# [TEXT SEGMENT]
BEGIN

Effort to repeal gun-free zones returns, advances
Albany County voices led opposition to the bill during the House Judiciary hearing Friday. Lawmakers returned Monday, amending the bill and advancing it with a 8-1 vote.
The House Judiciary Committee advanced a bill seeking to repeal gun-free zones in schools, at the University of Wyoming and in a variety of other government settings.
It’s one of several bills this session expanding who is allowed to carry and where concealed carry is allowed.
House Bill 172 outlines several locations where anyone may carry a concealed weapon — including local government and legislative meetings. It also outlines several locations where those bearing a state-issued concealed carry permit may bring a gun — including “[a]ny public elementary or secondary school facility” and “[a]ny public college or university facility,” as well as any alcohol-free athletic event hosted by either.
“This opens up state-funded facilities, the Capitol, Herschler [Building], all of those buildings … for concealed carry,” said Wheatland Rep. Jeremy Haroldson (HD-4), the bill’s primary sponsor. “So this would open up our community colleges, and would also open up the University of Wyoming.”
The bill is limited to concealed carry in government buildings — whether that’s constitutional concealed carry or state-permitted concealed carry. It does not apply to private businesses and does not allow the open carrying of firearms into government buildings.

END

# [GIVEN INFORMATION]
BEGIN

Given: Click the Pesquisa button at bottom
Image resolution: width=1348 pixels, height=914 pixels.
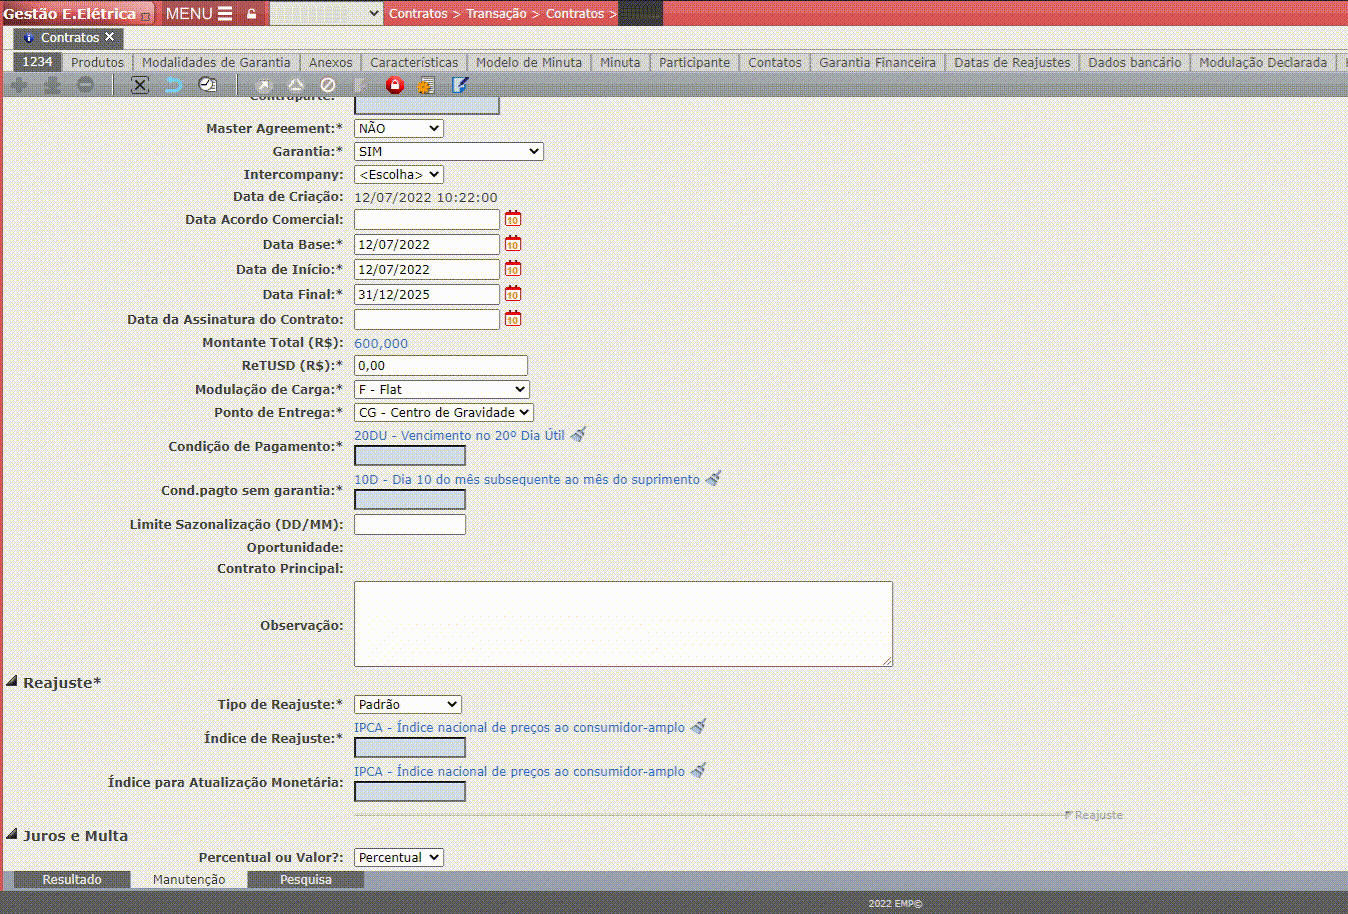Looking at the screenshot, I should tap(305, 880).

END

# [WRITTEN EXERCISE 1]
List every place that Rep. Haroldson's quoted remarks in the gun-free zone article say the bill would open up to concealed carry.
# [WRITTEN EXERCISE 2]
Echo the passage of the gun-free zone article that begins with the words containing "Effort to repeal" and ends with "carry is allowed.".
The data above is separate from the article and unrelated to it.

# [FINAL ANSWER 1]
- State-funded facilities
- The Capitol
- The Herschler Building
- Community colleges
- The University of Wyoming

# [FINAL ANSWER 2]
Effort to repeal gun-free zones returns, advances
Albany County voices led opposition to the bill during the House Judiciary hearing Friday. Lawmakers returned Monday, amending the bill and advancing it with a 8-1 vote.
The House Judiciary Committee advanced a bill seeking to repeal gun-free zones in schools, at the University of Wyoming and in a variety of other government settings.
It’s one of several bills this session expanding who is allowed to carry and where concealed carry is allowed.